◆ **WHAT TO WORK ON**:
Print every line of the listing below, starting with the line that holds "Image resolution: width=1000" and going on through the line that holds "The height and width of the screenshot is (627, 1076).", both included, and print nothing else.

◆ **DATASET RECORDS**:
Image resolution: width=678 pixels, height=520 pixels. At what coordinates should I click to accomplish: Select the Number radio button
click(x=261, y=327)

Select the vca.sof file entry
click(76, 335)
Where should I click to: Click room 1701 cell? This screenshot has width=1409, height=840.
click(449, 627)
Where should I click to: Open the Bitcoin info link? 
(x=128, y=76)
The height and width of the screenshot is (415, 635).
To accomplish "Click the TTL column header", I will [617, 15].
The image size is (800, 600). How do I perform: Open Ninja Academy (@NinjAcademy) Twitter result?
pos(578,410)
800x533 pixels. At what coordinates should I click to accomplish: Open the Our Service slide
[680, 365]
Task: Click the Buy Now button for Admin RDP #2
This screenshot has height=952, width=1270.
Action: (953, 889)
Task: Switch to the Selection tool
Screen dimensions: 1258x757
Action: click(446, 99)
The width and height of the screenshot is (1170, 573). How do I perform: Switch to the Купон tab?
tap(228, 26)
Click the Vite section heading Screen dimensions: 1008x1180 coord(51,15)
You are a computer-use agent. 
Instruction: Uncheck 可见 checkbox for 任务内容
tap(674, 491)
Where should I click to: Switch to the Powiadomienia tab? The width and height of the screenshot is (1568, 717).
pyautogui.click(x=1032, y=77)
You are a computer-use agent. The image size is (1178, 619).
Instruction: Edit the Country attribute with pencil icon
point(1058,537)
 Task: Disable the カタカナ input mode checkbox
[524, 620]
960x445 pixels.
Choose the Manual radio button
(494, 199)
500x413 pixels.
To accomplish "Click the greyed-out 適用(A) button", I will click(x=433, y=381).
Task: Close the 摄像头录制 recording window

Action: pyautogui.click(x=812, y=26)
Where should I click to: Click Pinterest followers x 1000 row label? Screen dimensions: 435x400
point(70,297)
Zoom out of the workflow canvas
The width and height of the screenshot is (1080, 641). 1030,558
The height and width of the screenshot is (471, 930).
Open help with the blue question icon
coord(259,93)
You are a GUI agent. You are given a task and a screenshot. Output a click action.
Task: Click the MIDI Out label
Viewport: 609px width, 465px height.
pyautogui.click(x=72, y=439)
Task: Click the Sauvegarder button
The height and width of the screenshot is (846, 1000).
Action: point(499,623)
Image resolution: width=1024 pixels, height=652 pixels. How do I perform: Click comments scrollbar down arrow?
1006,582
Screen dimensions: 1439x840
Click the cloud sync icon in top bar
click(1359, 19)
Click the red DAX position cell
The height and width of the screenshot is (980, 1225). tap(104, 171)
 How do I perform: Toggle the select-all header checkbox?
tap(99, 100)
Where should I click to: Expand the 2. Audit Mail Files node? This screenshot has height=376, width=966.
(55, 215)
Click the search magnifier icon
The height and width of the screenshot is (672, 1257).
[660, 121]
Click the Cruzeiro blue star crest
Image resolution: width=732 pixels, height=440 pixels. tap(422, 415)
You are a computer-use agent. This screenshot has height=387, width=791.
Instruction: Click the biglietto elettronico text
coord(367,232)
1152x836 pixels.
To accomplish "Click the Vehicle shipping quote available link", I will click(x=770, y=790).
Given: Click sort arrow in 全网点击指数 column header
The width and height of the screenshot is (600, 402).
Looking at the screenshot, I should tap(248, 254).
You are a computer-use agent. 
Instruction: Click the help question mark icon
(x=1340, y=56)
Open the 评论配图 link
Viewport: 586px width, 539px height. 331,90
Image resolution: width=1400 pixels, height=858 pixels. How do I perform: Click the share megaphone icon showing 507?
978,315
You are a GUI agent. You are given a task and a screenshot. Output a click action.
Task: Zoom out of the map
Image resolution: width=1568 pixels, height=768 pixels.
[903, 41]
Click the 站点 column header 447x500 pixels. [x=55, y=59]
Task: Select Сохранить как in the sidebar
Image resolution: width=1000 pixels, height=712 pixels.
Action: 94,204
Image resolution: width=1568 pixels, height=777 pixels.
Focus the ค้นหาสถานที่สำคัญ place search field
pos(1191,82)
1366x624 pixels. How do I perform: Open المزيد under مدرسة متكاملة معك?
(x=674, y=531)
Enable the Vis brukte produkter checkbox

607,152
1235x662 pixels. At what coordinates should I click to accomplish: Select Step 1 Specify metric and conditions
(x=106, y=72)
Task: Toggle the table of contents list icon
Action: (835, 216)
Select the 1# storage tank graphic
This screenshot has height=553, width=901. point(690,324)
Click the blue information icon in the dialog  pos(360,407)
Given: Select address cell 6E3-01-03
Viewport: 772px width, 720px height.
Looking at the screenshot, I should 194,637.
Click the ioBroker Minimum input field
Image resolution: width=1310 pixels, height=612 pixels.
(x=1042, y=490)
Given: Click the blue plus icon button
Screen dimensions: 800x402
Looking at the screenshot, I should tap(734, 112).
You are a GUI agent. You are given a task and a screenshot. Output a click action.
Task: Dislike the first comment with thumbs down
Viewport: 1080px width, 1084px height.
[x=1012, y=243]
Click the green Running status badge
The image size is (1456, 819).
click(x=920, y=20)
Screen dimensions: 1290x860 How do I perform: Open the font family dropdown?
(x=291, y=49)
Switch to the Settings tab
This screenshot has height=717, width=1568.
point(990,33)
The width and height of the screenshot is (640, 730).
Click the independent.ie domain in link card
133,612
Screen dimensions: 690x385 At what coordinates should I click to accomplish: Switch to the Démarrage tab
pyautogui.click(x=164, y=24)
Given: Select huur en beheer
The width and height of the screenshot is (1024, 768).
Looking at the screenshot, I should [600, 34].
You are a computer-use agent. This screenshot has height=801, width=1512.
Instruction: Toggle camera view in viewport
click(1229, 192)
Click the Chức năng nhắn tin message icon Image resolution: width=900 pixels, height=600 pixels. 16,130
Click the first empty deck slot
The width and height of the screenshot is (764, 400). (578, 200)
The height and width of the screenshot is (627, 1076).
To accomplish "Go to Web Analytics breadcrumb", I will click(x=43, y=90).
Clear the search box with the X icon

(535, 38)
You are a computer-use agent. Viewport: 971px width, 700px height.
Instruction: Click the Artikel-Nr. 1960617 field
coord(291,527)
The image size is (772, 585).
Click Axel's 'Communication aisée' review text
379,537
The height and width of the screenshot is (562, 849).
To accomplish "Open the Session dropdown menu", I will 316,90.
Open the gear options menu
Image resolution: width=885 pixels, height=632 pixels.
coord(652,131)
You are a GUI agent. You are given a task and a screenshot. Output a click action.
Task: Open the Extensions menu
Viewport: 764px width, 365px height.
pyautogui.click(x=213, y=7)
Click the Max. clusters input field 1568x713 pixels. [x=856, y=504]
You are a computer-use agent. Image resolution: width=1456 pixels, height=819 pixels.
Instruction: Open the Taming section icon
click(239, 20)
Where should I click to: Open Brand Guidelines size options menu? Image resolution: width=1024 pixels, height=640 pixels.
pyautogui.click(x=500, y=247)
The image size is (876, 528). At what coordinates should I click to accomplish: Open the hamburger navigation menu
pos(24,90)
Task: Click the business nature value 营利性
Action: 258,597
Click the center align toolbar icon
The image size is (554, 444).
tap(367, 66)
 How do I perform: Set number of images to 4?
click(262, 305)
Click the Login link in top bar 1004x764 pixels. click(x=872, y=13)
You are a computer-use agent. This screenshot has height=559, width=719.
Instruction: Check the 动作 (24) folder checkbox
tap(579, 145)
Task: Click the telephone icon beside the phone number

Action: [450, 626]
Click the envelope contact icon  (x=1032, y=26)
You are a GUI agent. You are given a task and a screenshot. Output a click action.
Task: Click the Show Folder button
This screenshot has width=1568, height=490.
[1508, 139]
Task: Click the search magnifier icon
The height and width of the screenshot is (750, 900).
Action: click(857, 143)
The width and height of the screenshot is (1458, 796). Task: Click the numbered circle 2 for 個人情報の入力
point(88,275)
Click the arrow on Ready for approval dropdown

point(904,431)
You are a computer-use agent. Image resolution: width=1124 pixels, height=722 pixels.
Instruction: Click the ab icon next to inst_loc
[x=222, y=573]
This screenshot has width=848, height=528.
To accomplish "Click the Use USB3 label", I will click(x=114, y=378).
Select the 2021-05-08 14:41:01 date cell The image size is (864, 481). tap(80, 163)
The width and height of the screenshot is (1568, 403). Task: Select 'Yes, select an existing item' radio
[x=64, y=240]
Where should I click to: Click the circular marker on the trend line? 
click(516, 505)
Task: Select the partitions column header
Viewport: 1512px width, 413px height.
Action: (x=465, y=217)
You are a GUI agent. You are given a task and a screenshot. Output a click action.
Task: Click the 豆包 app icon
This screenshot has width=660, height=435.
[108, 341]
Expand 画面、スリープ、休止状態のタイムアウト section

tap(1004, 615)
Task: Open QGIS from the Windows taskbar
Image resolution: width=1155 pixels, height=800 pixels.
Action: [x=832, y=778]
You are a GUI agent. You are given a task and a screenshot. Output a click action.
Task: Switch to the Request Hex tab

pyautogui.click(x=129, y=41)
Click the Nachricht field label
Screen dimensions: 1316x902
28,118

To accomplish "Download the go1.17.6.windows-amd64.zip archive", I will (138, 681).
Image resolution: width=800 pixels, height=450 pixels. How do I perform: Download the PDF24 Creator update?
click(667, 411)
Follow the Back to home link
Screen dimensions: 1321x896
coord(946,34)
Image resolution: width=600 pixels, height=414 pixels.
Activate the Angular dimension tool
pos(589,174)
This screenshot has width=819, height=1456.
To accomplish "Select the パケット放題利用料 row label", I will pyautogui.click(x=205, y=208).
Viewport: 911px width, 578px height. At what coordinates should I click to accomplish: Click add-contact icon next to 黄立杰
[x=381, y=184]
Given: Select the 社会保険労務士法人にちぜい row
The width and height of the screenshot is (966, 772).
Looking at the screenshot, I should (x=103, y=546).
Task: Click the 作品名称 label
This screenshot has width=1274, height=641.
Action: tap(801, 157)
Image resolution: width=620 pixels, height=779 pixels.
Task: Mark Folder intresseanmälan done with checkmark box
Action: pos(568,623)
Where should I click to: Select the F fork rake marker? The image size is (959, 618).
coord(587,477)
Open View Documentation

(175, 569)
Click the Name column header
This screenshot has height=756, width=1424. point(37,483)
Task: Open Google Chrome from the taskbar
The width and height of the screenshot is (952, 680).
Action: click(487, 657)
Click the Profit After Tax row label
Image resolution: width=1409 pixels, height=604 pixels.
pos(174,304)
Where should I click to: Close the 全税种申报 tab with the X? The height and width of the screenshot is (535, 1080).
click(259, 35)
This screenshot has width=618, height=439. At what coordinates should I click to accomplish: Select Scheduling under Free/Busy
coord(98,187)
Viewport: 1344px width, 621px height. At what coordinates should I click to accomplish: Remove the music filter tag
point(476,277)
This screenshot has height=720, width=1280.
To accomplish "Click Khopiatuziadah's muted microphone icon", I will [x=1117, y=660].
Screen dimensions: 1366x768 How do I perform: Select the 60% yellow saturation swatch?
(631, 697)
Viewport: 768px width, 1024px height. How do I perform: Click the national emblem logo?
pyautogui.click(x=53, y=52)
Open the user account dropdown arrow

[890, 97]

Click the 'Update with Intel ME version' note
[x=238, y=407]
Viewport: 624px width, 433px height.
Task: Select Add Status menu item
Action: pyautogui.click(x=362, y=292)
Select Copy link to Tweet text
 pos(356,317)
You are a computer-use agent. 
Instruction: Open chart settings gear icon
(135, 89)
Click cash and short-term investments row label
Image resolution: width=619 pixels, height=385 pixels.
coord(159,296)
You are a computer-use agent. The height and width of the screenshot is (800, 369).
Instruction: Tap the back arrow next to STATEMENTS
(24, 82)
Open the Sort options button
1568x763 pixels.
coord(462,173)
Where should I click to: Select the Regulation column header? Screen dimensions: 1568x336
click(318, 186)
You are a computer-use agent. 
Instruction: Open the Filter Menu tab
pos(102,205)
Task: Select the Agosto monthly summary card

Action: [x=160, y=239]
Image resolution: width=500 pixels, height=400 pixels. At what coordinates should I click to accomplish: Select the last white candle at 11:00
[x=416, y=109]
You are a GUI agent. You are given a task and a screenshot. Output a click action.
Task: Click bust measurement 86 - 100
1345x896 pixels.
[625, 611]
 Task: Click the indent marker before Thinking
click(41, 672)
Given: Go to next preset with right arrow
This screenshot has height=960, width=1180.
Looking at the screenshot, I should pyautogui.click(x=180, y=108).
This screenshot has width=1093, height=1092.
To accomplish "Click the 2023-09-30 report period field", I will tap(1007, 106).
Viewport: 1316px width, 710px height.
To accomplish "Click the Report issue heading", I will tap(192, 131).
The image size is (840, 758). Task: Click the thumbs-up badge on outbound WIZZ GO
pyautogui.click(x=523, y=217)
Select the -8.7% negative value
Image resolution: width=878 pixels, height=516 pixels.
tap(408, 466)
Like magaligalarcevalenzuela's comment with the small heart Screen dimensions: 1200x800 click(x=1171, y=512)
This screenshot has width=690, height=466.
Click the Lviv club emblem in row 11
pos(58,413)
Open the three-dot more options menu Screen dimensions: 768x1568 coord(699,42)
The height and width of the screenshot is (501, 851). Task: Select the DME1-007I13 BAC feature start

◆ **RESPONSE FOR THIS EXERCISE**:
Image resolution: width=1000 pixels, height=712 pixels.
Action: 94,204
Image resolution: width=1568 pixels, height=777 pixels.
Focus the ค้นหาสถานที่สำคัญ place search field
pos(1191,82)
1366x624 pixels. How do I perform: Open المزيد under مدرسة متكاملة معك?
(x=674, y=531)
Enable the Vis brukte produkter checkbox

607,152
1235x662 pixels. At what coordinates should I click to accomplish: Select Step 1 Specify metric and conditions
(x=106, y=72)
Task: Toggle the table of contents list icon
Action: (835, 216)
Select the 1# storage tank graphic
This screenshot has height=553, width=901. point(690,324)
Click the blue information icon in the dialog  pos(360,407)
Given: Select address cell 6E3-01-03
Viewport: 772px width, 720px height.
Looking at the screenshot, I should 194,637.
Click the ioBroker Minimum input field
Image resolution: width=1310 pixels, height=612 pixels.
(x=1042, y=490)
Given: Click the blue plus icon button
Screen dimensions: 800x402
Looking at the screenshot, I should tap(734, 112).
You are a GUI agent. You are given a task and a screenshot. Output a click action.
Task: Dislike the first comment with thumbs down
Viewport: 1080px width, 1084px height.
[x=1012, y=243]
Click the green Running status badge
The image size is (1456, 819).
click(x=920, y=20)
Screen dimensions: 1290x860 How do I perform: Open the font family dropdown?
(x=291, y=49)
Switch to the Settings tab
This screenshot has height=717, width=1568.
point(990,33)
The width and height of the screenshot is (640, 730).
Click the independent.ie domain in link card
133,612
Screen dimensions: 690x385 At what coordinates should I click to accomplish: Switch to the Démarrage tab
pyautogui.click(x=164, y=24)
Given: Select huur en beheer
The width and height of the screenshot is (1024, 768).
Looking at the screenshot, I should [600, 34].
You are a computer-use agent. This screenshot has height=801, width=1512.
Instruction: Toggle camera view in viewport
click(1229, 192)
Click the Chức năng nhắn tin message icon Image resolution: width=900 pixels, height=600 pixels. 16,130
Click the first empty deck slot
The width and height of the screenshot is (764, 400). (578, 200)
The height and width of the screenshot is (627, 1076).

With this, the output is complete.